Amparada pela manifestação de apoio realizada ontem à noite defronte a Casa Rosada, a presidente Cristina Kirchner espera derrotar o movimento rural no Congresso, onde tem maioria. Cristina deixou a crise se estender por mais de 100 dias, para só então encaminhar o assunto ao Parlamento. Não o fez antes porque esse mesmo Congresso, onde tem maioria, lhe concedeu poderes para decidir sobre o assunto. Como houve o impasse e como tem maioria, tanto no Senado como na Câmara, Cristina resolveu enviar o assunto à análise daquelas Casas, na certeza de que verá suas pretensões aprovadas.
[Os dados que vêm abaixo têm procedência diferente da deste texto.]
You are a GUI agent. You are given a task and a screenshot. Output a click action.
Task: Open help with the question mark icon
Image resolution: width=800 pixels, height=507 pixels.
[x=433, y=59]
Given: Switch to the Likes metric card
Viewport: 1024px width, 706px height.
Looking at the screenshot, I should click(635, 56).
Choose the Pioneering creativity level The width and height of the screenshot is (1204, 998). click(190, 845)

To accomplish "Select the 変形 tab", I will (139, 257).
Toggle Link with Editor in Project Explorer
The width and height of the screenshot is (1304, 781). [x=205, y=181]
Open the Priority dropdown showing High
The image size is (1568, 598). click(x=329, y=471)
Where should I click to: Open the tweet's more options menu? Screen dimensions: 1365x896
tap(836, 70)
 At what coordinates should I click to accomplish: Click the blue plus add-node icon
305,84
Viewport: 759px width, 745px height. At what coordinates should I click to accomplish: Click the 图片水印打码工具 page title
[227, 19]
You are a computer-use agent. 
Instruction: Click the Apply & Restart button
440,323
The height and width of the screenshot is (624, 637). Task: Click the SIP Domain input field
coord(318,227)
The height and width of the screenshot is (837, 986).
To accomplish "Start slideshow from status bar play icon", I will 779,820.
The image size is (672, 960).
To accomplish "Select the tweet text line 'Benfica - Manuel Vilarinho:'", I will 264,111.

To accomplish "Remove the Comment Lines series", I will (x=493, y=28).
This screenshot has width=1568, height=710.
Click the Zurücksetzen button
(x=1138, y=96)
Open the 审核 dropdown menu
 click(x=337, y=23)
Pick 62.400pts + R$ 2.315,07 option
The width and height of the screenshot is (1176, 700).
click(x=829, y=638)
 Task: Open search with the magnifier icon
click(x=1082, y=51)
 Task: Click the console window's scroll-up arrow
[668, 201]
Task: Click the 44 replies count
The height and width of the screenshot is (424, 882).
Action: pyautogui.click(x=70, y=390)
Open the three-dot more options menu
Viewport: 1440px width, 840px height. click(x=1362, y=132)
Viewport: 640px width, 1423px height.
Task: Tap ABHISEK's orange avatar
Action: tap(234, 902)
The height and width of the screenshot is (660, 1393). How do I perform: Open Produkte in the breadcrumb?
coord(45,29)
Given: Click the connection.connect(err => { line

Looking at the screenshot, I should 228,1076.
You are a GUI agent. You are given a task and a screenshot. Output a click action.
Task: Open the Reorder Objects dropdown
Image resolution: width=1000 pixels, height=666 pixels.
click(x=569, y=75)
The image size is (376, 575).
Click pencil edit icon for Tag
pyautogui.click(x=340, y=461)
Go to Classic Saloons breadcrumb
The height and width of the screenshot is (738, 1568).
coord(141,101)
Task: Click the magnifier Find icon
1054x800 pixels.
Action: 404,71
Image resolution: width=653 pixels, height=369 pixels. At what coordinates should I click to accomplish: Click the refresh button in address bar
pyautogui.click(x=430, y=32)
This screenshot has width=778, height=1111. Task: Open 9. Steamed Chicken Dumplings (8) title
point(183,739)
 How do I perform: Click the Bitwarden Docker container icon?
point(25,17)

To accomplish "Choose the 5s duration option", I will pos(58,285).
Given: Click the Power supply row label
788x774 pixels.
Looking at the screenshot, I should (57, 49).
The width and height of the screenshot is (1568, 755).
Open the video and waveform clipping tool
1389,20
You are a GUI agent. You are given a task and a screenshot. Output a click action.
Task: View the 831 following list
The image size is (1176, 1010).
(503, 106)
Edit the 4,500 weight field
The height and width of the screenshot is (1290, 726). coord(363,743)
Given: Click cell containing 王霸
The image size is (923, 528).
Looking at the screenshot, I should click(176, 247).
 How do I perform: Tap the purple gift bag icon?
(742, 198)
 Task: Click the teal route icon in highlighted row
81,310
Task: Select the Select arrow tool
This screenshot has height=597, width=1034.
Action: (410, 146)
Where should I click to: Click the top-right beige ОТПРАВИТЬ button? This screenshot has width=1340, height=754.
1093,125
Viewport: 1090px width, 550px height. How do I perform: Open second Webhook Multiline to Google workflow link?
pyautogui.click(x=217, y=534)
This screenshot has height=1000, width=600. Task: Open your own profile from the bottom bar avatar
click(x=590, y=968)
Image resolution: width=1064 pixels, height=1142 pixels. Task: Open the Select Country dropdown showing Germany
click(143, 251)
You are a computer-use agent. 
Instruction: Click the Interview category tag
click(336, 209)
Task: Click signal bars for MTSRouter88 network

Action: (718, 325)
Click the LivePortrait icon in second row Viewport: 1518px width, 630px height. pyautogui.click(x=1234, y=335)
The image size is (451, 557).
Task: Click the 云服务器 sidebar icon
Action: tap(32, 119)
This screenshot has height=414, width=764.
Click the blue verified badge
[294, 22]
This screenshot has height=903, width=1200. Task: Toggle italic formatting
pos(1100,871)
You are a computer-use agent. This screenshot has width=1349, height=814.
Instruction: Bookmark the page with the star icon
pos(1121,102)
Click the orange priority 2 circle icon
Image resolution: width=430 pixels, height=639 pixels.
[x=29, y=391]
No entanto, entre os analistas políticos argentinos não há consenso sobre essa aprovação. Pelo contrário. Há a convicção de que muitos parlamentares governistas não irão querer bater de frente com o setor que é o principal responsável pelo crescimento do país. Tampouco irão contra o enorme contingente da classe média que tem saído às ruas das grandes cidades, se
anifestando contra o governo através de panelaços.
Assim é que o tema vai para o local onde deve ser discutido, o Congresso. Restará ver quem terá maior poder de persuasão, se o governo ou o setor rural.